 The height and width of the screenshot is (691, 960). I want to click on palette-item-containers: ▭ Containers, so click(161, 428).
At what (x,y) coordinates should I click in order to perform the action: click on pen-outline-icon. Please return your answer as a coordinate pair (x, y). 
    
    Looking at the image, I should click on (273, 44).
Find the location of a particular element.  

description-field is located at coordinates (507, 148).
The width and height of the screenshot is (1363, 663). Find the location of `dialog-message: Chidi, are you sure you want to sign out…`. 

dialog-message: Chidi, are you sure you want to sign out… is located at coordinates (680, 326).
==*==
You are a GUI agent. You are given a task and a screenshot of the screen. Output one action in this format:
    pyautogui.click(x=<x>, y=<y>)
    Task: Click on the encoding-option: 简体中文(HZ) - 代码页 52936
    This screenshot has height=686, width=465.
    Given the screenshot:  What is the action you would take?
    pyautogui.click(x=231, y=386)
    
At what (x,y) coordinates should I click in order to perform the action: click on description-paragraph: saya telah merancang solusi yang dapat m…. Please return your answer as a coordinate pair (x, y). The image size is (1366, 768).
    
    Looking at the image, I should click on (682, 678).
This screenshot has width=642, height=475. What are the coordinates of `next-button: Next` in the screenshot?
==*==
What is needed: Could you return, word for word, the lines in the entries above, starting at the line that contains "The height and" and ending at the line that contains "dialog-message: Chidi, are you sure you want to sign out… is", with both of those lines included?

Output of the task:
 The height and width of the screenshot is (691, 960). I want to click on palette-item-containers: ▭ Containers, so click(161, 428).
At what (x,y) coordinates should I click in order to perform the action: click on pen-outline-icon. Please return your answer as a coordinate pair (x, y). 
    
    Looking at the image, I should click on (273, 44).
Find the location of a particular element.  

description-field is located at coordinates (507, 148).
The width and height of the screenshot is (1363, 663). Find the location of `dialog-message: Chidi, are you sure you want to sign out…`. 

dialog-message: Chidi, are you sure you want to sign out… is located at coordinates (680, 326).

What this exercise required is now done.